6 Of The Most Notorious Alcatraz Inmates

6 Of The Most Notorious Alcatraz Inmates

Matthew - February 12, 2017

6 Of The Most Notorious Alcatraz Inmates
A mugshot of Alvin Karpis. Alcatraz History

Alvin “Creepy” Karpis

Other than a brief six-month stint at Leavenworth in 1958, Alvin Karpis called Alcatraz home from August 1936 until April 1962. Karpis was born in 1907 in Montreal, Canada and was raised in Topeka, Kansas by his parents, immigrants from Lithuania. Karpis started his criminal career while still a young boy, associating with unsavory characters around Topeka. He was sent away for the first time for to a reformatory in Hutchinson, Kansas in 1926, but he quickly escaped. Karpis earned the nickname “Creepy” due to his devious smile.
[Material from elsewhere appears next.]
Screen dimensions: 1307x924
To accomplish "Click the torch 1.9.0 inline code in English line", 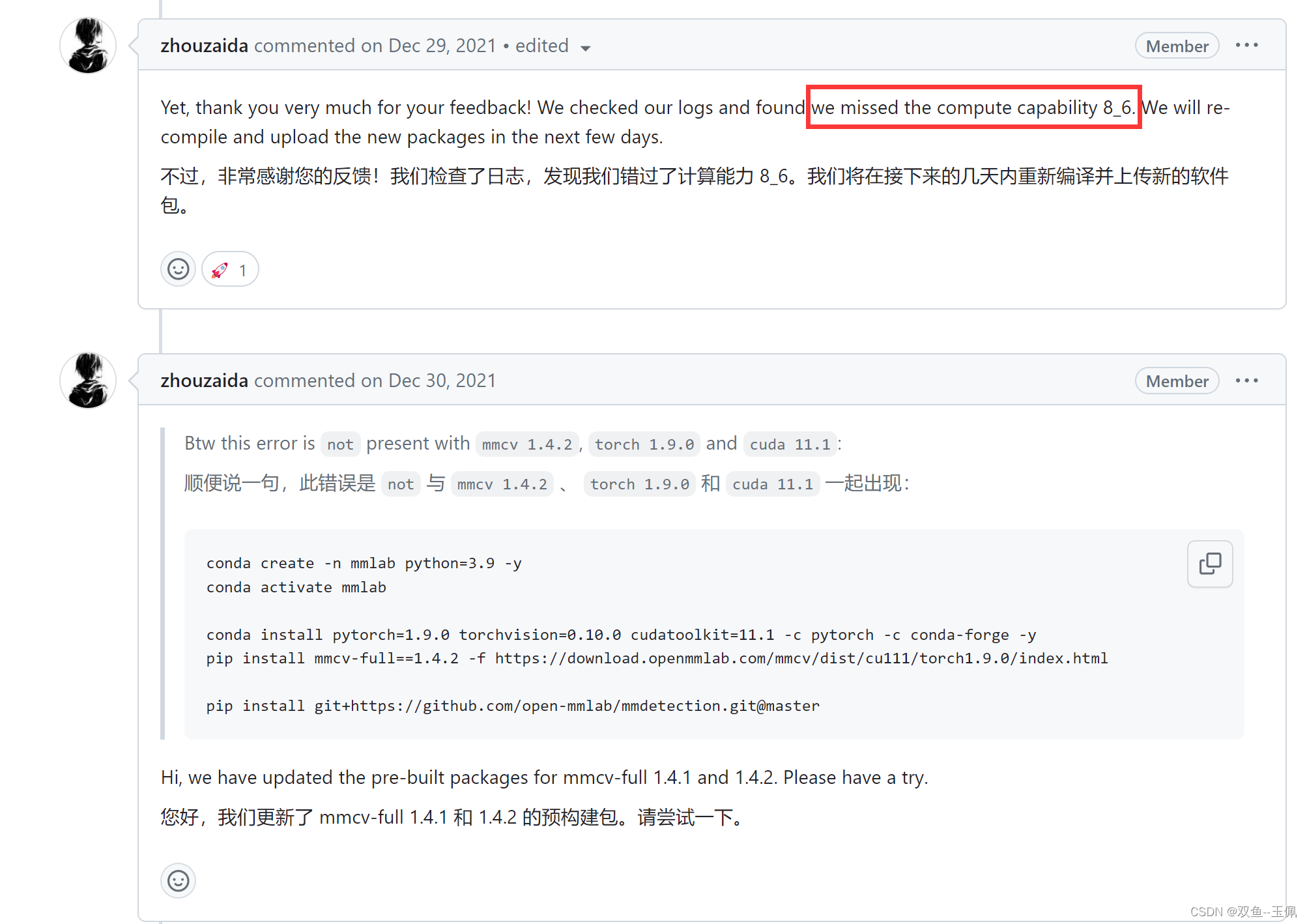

Karpis went on the run, committing crimes wherever he could until he landed in Kansas City. He was arrested there for stealing a car and was sent back to the reformatory in Hutchinson, and then the state prison in Lansing, Kansas. It was behind bars in Lansing that Karpis met Fred Barker of the infamous Barker Gang. After Karpis was released from Lansing in 1931, he joined up with Fred Barker and his gang in Tulsa, Oklahoma and went on a crime spree that included bank robberies and murder, and fascinated the American public.

The FBI and other law enforcement agencies hunted Karpis and the Barkers throughout the U.S. Many of Karpis’ partners, including Fred Barker, were caught and gunned down. Karpis was eventually tracked and arrested in New Orleans on May 1, 1936 by FBI director J. Edgar Hoover himself.

Karpis received a life sentence for his various crimes and was sent to Alcatraz. “Creepy” ended up serving the longest sentence of any prisoner ever sent to The Rock. Karpis was transferred to McNeil Island Penitentiary in Washington, where he was behind bars until his parole in 1969. It was at McNeil Island that Karpis met and befriended a young criminal who would later become notoriously famous in his own right; Charles Manson. After Karpis was paroled, the American government immediately deported him to his native Canada. Karpis lived in Montreal until he relocated to Spain a few years later. “Creepy” died in Spain in 1979 at the age of 72.